Le persone al lavoro tra i 15 e i 34 anni sono passate dai 7,6 milioni del terzo trimestre 2004 a 5,4 milioni nel terzo trimestre 2024 con un calo di circa 2,2 milioni di unità mentre nello stesso periodo gli occupati tra i 50 e i 64 anni sono passati da 4,5 milioni a oltre 8,9. Se poi si guarda anche a coloro che lavorano dopo i 64 anni emerge che le persone occupate tra i 50 e gli 89 anni sono passate in 20 anni da 4,87 milioni del terzo trimestre 2004 a 9,78 nello stesso trimestre del 2024 con quasi cinque milioni di unità in più. C'è stato invece un calo significativo, insieme a quello degli under 35, anche per gli occupati tra i 35 e i 49 anni, passati da 9,8 milioni a 8,8. «In termini relativi - spiega il Rapporto - l’incidenza degli under 35 sul totale degli occupati è scesa negli ultimi vent'anni da valori superiori al 33% (quindi oltre 1 su 3) al 23% (meno di 1 su 4).

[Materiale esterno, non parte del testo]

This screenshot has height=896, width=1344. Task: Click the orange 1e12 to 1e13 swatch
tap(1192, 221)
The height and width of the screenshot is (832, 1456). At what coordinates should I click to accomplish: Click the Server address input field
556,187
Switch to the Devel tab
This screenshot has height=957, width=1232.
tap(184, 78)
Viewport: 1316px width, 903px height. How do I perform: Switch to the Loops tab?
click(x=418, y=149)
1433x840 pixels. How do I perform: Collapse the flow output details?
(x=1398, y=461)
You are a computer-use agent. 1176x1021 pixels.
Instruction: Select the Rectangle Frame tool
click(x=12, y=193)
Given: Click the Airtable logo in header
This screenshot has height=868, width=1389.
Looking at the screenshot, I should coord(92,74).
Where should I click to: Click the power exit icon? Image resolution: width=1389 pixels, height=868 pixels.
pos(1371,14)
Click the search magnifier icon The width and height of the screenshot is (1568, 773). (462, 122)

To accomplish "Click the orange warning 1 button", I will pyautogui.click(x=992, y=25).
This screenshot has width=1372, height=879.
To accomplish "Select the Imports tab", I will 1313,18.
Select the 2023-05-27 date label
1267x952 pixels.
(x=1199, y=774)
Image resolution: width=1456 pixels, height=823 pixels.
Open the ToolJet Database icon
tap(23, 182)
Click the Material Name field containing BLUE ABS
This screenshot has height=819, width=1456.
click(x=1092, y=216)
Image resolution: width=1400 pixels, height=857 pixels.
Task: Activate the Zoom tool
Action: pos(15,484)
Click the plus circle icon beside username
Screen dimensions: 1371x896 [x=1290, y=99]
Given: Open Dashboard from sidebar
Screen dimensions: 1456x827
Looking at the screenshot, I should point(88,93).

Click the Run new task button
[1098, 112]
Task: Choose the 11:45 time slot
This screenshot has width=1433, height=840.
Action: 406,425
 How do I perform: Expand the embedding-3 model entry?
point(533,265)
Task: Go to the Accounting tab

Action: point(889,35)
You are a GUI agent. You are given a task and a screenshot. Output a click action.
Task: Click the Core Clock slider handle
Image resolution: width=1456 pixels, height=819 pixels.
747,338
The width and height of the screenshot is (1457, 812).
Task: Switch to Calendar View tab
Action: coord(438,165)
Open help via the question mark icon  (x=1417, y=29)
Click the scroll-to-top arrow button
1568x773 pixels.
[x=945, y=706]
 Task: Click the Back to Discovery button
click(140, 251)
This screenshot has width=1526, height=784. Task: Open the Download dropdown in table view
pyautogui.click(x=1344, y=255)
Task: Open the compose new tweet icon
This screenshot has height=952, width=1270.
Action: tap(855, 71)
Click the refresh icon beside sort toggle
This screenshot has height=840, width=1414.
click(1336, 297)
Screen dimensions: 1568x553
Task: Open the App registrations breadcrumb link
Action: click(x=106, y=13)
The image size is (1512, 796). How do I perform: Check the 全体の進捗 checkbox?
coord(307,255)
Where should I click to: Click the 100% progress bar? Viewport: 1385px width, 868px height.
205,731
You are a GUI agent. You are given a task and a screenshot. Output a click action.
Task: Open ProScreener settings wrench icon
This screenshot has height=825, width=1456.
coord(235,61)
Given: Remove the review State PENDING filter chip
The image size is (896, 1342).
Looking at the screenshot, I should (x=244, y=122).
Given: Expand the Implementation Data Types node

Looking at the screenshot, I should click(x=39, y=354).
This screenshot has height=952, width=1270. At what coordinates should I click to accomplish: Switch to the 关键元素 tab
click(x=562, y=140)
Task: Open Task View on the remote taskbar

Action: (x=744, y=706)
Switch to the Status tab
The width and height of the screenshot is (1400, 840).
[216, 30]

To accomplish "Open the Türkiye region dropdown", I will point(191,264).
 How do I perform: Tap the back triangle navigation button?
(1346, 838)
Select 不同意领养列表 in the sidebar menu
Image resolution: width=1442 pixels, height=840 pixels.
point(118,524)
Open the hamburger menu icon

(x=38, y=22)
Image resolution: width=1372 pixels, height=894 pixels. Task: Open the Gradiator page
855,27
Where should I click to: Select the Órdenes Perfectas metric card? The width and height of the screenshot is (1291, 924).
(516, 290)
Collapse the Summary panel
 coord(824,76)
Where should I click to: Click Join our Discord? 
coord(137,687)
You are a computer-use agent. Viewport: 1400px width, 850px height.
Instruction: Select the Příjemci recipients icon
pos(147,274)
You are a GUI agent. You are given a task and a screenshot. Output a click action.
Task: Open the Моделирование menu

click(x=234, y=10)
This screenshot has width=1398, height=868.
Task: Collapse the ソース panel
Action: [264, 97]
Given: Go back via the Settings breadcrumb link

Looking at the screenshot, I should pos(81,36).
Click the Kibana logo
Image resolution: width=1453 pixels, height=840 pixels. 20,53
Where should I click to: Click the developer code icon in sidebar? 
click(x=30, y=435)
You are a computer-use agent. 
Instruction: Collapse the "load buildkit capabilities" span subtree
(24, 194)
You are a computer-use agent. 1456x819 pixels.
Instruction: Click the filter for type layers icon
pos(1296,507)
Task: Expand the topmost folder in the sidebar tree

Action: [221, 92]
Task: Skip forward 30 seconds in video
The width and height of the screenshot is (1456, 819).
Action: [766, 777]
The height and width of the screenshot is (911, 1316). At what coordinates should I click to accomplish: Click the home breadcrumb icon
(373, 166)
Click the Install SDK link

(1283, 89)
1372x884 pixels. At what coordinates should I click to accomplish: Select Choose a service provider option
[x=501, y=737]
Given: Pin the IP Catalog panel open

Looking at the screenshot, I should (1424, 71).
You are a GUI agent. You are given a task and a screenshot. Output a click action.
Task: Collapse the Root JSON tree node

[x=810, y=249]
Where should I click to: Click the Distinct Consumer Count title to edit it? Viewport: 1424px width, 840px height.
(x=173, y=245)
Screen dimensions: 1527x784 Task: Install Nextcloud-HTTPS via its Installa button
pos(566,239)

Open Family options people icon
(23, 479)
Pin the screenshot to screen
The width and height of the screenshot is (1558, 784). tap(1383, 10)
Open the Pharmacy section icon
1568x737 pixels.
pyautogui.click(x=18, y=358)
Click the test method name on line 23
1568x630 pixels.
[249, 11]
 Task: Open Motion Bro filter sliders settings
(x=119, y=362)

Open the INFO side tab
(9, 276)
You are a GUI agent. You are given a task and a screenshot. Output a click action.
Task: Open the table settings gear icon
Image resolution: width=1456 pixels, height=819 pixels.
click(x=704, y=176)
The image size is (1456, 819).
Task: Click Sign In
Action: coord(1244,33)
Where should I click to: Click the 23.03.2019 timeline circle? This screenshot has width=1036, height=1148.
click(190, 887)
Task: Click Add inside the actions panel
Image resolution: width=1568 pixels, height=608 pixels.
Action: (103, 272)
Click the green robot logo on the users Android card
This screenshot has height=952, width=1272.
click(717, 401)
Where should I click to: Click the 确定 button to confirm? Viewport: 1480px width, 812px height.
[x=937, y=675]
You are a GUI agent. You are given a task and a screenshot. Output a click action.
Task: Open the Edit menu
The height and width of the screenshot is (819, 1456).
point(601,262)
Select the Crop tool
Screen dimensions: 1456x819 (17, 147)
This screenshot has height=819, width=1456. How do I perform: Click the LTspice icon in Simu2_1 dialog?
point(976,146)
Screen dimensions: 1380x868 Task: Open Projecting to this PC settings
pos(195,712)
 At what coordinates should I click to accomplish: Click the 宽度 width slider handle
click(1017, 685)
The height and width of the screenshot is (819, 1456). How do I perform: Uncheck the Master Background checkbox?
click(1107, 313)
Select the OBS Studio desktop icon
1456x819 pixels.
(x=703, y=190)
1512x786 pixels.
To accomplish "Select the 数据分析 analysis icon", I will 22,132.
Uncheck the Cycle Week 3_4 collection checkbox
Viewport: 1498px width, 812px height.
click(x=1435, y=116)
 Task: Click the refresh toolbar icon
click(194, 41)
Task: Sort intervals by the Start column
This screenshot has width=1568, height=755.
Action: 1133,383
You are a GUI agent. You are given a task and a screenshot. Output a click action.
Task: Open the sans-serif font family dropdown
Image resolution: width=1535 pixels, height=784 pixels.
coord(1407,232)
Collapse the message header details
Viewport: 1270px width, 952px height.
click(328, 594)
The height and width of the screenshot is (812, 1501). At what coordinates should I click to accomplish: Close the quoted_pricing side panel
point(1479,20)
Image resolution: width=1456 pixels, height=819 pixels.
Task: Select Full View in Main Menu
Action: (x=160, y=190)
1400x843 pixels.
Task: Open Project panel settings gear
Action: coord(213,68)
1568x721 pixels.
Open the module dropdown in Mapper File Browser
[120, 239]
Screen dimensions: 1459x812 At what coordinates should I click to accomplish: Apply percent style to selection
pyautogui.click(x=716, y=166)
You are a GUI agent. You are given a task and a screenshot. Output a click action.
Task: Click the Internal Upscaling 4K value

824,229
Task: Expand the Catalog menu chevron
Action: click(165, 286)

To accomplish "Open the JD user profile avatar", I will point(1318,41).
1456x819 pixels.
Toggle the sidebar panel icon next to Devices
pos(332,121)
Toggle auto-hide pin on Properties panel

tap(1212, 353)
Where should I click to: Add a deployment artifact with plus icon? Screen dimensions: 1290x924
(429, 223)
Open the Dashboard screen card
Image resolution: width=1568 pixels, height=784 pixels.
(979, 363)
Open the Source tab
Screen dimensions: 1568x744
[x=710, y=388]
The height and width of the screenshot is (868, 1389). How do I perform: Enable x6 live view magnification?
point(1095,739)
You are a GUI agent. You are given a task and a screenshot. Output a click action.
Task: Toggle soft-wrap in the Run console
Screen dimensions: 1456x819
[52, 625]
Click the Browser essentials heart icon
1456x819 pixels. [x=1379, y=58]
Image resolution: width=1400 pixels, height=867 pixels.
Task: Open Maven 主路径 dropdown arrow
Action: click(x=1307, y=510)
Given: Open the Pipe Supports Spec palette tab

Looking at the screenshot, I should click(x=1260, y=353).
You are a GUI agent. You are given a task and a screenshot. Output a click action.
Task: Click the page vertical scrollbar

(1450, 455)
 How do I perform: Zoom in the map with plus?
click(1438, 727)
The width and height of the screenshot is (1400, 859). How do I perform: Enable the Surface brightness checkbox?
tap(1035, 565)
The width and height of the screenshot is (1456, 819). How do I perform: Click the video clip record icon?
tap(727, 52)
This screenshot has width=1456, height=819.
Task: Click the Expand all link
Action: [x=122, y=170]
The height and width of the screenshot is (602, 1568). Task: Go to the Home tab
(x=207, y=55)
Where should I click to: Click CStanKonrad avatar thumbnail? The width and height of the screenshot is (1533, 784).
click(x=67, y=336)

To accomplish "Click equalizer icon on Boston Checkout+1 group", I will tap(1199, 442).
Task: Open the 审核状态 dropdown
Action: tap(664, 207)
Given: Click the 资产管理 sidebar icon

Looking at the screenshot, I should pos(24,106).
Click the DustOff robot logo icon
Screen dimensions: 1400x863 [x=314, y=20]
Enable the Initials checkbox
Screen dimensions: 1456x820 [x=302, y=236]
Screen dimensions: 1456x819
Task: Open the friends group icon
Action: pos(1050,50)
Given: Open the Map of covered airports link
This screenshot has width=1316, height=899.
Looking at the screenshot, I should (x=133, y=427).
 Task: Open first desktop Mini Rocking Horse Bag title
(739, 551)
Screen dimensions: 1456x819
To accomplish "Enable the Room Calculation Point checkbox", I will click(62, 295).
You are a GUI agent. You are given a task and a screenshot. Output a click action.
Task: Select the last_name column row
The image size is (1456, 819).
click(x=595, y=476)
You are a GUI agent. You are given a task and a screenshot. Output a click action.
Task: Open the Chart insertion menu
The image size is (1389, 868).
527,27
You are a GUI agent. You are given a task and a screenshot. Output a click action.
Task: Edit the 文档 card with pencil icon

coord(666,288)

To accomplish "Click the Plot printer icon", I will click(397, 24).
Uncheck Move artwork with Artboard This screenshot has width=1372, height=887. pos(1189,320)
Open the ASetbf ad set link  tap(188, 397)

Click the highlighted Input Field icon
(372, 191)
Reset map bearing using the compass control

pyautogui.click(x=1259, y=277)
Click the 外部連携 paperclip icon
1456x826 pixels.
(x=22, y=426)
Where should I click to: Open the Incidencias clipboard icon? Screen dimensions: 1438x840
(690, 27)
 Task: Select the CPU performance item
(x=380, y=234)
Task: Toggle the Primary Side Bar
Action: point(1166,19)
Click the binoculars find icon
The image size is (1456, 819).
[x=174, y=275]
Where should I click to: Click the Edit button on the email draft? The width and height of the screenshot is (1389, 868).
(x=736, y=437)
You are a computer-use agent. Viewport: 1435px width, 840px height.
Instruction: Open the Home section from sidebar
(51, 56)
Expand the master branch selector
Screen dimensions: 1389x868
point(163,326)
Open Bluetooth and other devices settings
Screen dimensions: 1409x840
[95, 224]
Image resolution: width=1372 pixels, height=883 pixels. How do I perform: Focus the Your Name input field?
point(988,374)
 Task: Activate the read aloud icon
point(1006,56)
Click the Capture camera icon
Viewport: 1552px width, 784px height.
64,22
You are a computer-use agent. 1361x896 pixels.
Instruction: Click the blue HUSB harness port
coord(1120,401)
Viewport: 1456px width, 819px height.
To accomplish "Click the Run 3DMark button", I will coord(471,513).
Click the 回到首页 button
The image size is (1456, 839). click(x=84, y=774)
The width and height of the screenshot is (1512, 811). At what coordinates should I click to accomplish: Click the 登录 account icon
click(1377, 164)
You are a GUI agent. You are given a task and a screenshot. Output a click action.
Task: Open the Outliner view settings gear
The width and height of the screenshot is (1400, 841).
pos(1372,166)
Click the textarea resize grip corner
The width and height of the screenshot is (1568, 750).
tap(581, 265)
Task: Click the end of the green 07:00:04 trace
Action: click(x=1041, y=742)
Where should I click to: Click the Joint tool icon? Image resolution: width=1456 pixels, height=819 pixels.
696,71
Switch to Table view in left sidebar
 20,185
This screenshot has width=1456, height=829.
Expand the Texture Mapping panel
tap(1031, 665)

Al contrario l’incidenza degli occupati di 50 anni e oltre è aumentata (sia per le dinamiche demografiche sia per l’aumento dei tassi di occupazione, favoriti anche dallo spostamento in avanti dell’età alla pensione) passando da poco più del 20% a oltre il 40%. La fascia centrale tra i 35 e i 49 anni è entrata in diminuzione più recentemente, scendendo dal 47% al 37%. Dopo la pandemia, spiega il Rapporto, è cresciuto il tasso di occupazione tra i 25 e i 34 anni passando dal 63% nell’anno precedente la pandemia di Covid-19 al 68% del 2023, avvicinandosi a quello dei primi anni Duemila.

«Un segnale - si spiega - che la carenza di manodopera sta incentivando le aziende e le organizzazioni a cercare di essere più attrattive verso le nuove generazioni». Il divario rispetto alla media Eu-27 sul tasso di occupazione rimane però molto ampio: di quasi 15 punti percentuali per la fascia 15-24 e di oltre 10 punti percentuali per la fascia 25-34. Per contrastare questa riduzione dell’occupazione nella fascia più giovane sarà necessario mettere in atto politiche per far crescere l’occupazione femminile e giovanile anche attraverso misure di conciliazione vita-lavoro. «Oltre a politiche pubbliche più incisive (sulla transizione scuola-lavoro, sulla conciliazione tra tempi di vita e lavoro, sull'integrazione) - si legge - serve anche una maggiore capacità delle aziende e delle organizzazioni italiane di andar oltre l’idea di una forza lavoro tipica del XX secolo con al centro la figura del maschio adulto per valorizzare tutte le componenti della popolazione in età attiva, con attenzione alle loro specificità (nuove generazioni, donne, immigrati) e favorendo condizioni di una lunga vita attiva (attraverso le misure di Age management)». Il Cnel offre proprio per questo anche una lettura positiva che, come dire, rappresenta l’altra faccia della medaglia: «paradossalmente - spiega - proprio per il fatto di aver sottoutilizzato tali componenti l’Italia ha attualmente maggior margine di spinta positiva su occupazione e crescita economica. Una migliore valorizzazione da combinare anche con le opportunità, non scontate, offerte dalle nuove tecnologie».